Il nous a été impossible d’obtenir un interlocuteur nominatif auprès de la Fifa pour répondre à nos questions. Toutefois, le mail reçu explique que les recettes générées ne servent pas seulement à financer les compétitions, mais aussi à soutenir les six confédérations et les 208 membres de l’organisation.
« La Fifa est une association à but non lucratif, donc toutes les recettes − sauf quelques réserves nécessaires − sont réinvesties dans le football.
Plus de 75% des revenus sont directement investis dans des projets de développement et d’organisation des compétitions… »
Le rapport de l’Oseo relève également que la Fifa a obtenu du gouvernement sud-africain que ses gains, ainsi que ceux de ses partenaires, soient exemptés d’impôt.
Réponse de la Fifa :
« Les exonérations d’impôt concernent essentiellement les importations et exportations de matériel, surtout en ce qui concerne la couverture de l’événement auprès de millions de spectateurs dans le monde.

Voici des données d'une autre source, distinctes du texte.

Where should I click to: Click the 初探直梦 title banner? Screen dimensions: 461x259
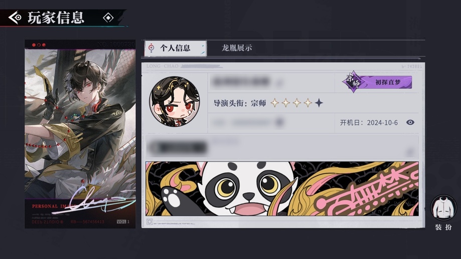coord(387,82)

Au final, c’est le pays hôte qui en bénéficie en termes d’image, donc de tourisme et d’opportunités commerciales. »
Des stades trop coûteux
Seulement, la réalité montre que la Fifa et le gouvernement ne tiennent pas leurs promesses faites sur le long terme à la population, corrige Cédric Wermuth, collaborateur de l’Oseo.
« Il y a, en effet, de nouvelles infrastructures, mais elles sont copiées sur les pays riches et les communes n’ont pas les moyens de les entretenir.
Par exemple, parmi les dix stades construits ou agrandis en vue du Mondial, on sait qu’au moins trois d’entre eux ne pourront pas être utilisés car trop coûteux.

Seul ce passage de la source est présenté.